How Kryo serializer allocates buffer in Spark

vvladymyrov picture vvladymyrov · Aug 11, 2015 · Viewed 34.6k times · Source

Please help to understand how Kryo serializer allocates memory for its buffer.

My Spark app fails on a collect step when it tries to collect about 122Mb of data to a driver from workers.

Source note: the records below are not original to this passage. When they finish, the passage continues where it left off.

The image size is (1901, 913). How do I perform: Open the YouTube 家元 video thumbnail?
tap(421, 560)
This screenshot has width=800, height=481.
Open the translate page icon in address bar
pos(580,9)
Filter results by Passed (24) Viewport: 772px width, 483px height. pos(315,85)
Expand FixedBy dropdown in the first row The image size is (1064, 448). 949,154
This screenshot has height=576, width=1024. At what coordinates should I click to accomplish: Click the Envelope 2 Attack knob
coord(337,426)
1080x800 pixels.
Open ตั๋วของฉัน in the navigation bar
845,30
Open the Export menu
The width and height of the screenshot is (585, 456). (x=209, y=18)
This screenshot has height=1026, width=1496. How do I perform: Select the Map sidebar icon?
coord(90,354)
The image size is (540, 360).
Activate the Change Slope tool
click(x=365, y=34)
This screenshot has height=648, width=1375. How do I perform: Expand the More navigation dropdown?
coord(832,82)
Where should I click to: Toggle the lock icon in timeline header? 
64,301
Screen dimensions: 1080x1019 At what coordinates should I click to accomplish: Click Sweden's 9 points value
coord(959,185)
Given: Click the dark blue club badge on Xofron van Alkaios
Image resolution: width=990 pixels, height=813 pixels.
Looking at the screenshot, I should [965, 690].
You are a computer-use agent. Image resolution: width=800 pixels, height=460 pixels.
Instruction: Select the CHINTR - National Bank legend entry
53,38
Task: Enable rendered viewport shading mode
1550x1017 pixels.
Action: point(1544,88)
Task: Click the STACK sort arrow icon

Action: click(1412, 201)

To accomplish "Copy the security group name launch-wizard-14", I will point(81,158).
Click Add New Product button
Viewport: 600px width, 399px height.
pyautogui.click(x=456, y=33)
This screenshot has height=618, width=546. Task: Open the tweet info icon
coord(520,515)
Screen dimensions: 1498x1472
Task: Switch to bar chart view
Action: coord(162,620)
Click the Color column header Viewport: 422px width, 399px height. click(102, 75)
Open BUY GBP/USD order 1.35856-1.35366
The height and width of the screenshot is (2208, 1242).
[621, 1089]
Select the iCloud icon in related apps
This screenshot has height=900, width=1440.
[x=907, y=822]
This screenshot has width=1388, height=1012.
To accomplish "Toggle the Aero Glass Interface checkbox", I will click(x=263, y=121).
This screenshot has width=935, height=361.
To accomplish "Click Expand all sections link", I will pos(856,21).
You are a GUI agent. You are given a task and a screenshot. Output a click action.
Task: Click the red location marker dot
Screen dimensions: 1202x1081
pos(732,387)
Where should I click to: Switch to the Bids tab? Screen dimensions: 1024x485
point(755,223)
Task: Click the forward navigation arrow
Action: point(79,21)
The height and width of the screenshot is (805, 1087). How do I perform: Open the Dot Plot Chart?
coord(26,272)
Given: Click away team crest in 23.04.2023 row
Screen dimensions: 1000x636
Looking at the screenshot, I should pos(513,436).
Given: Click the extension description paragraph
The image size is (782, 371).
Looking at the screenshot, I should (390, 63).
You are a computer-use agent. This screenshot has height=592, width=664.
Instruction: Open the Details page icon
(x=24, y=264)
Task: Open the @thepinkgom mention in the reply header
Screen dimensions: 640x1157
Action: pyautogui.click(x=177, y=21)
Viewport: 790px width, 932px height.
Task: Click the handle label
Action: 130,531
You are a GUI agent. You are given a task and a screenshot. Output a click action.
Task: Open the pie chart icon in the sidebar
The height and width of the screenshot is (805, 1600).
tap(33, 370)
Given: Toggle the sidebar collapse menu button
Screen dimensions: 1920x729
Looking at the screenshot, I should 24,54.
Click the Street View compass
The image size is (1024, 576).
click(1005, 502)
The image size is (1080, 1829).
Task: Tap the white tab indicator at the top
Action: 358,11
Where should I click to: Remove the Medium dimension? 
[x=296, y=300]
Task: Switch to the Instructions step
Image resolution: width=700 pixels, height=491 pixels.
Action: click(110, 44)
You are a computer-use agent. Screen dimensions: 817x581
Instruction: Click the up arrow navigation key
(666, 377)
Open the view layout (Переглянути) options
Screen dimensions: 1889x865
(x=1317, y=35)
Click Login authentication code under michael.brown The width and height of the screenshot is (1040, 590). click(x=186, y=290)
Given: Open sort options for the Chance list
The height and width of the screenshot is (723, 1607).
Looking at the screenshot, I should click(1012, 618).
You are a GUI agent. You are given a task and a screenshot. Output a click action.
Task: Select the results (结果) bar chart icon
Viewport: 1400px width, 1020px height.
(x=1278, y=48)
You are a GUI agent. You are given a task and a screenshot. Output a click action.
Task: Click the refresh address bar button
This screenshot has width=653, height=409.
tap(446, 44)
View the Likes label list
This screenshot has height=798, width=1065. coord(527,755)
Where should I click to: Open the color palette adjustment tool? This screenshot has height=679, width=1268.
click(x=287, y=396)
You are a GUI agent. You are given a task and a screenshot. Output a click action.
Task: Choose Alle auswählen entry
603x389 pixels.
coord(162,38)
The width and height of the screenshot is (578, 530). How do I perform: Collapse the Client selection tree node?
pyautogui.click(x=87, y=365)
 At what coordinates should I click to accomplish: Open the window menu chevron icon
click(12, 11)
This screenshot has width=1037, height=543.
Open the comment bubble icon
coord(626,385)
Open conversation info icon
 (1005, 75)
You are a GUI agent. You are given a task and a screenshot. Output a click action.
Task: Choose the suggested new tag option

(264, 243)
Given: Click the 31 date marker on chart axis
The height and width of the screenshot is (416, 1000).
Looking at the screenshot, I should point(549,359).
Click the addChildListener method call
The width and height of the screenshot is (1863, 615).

com.esotericsoftware.kryo.KryoException: Buffer overflow. Available: 0, required: 57197
    at com.esotericsoftware.kryo.io.Output.require(Output.java:138)
    at com.esotericsoftware.kryo.io.Output.writeBytes(Output.java:220)
    at com.esotericsoftware.kryo.io.Output.writeBytes(Output.java:206)
    at com.esotericsoftware.kryo.serializers.DefaultArraySerializers$ByteArraySerializer.write(DefaultArraySerializers.java:29)
    at com.esotericsoftware.kryo.serializers.DefaultArraySerializers$ByteArraySerializer.write(DefaultArraySerializers.java:18)
    at com.esotericsoftware.kryo.Kryo.writeObjectOrNull(Kryo.java:549)
    at com.esotericsoftware.kryo.serializers.DefaultArraySerializers$ObjectArraySerializer.write(DefaultArraySerializers.java:312)
    at com.esotericsoftware.kryo.serializers.DefaultArraySerializers$ObjectArraySerializer.write(DefaultArraySerializers.java:293)
    at com.esotericsoftware.kryo.Kryo.writeClassAndObject(Kryo.java:568)
    at org.apache.spark.serializer.KryoSerializerInstance.serialize(KryoSerializer.scala:161)
    at org.apache.spark.executor.Executor$TaskRunner.run(Executor.scala:213)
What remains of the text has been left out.